A question to Python Masters: Is there a more Pythonic way to express this last code, in a more "functional" way?
UPDATE 2: I still couldn't decode the algorithm mentioned by nightcracker. I guess I'm too stupid.
The question is, why would it even be faster? In both examples you are filtering multiples of two, the hard way. It doesn't matter whether you hardcode candidates[4::2] = [None] * (n // 2 - 1) or that it gets executed in the first loop of for i in range(2, fin + 1):.
If you are interested in an optimized sieve of Eratosthenes, here you go:
def primesbelow(N):
# https://stackoverflow.com/questions/2068372/fastest-way-to-list-all-primes-below-n-in-python/3035188#3035188
#""" Input N>=6, Returns a list of primes, 2 <= p < N """
correction = N % 6 > 1
N = (N, N-1, N+4, N+3, N+2, N+1)[N%6]
sieve = [True] * (N // 3)
sieve[0] = False
for i in range(int(N ** .5) // 3 + 1):
if sieve[i]:
k = (3 * i + 1) | 1
sieve[k*k // 3::2*k] = [False] * ((N//6 - (k*k)//6 - 1)//k + 1)
sieve[(k*k + 4*k - 2*k*(i%2)) // 3::2*k] = [False] * ((N // 6 - (k*k + 4*k - 2*k*(i%2))//6 - 1) // k + 1)
return [2, 3] + [(3 * i + 1) | 1 for i in range(1, N//3 - correction) if sieve[i]]
Explanation here: Porting optimized Sieve of Eratosthenes from Python to C++
The original source is here, but there was no explanation. In short this primesieve skips multiples of 2 and 3 and uses a few hacks to make use of fast Python assignment.
You do not save a lot of time avoiding the evens. Most of the computation time within the algorithm is spent doing this:
candidates[i + i::i] = [None] * (n // i - 1)

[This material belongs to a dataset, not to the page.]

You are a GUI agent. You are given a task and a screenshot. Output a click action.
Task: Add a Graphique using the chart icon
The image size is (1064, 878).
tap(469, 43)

That line causes a lot of action on the part of the computer. Whenever the number in question is even, this is not run as the loop bails on the if statement. The time spent running the loop for even numbers is thus really really small. So eliminating those even rounds does not produce a significant change in the timing of the loop. That's why your method isn't considerably faster.
When python produces numbers for range it uses a formula: start + index * step. Multiplying by two as you do in your case is going to be slightly more expensive then one as in the original case.
There is also quite possibly a small overhead to having a longer function.
Neither are of those are really significant speed issues, but they override the very small amount of benefit your version brings.
Its probably slightly slower because you are performing extra set up to do something that was done in the first case anyway (marking off multiples of two). That setup time might be what you see if it is as slight as you say
Your extra step is unnecessary and will actually traverse the whole collection n once doing that 'get rid of evens' operation rather than just operating on n^1/2.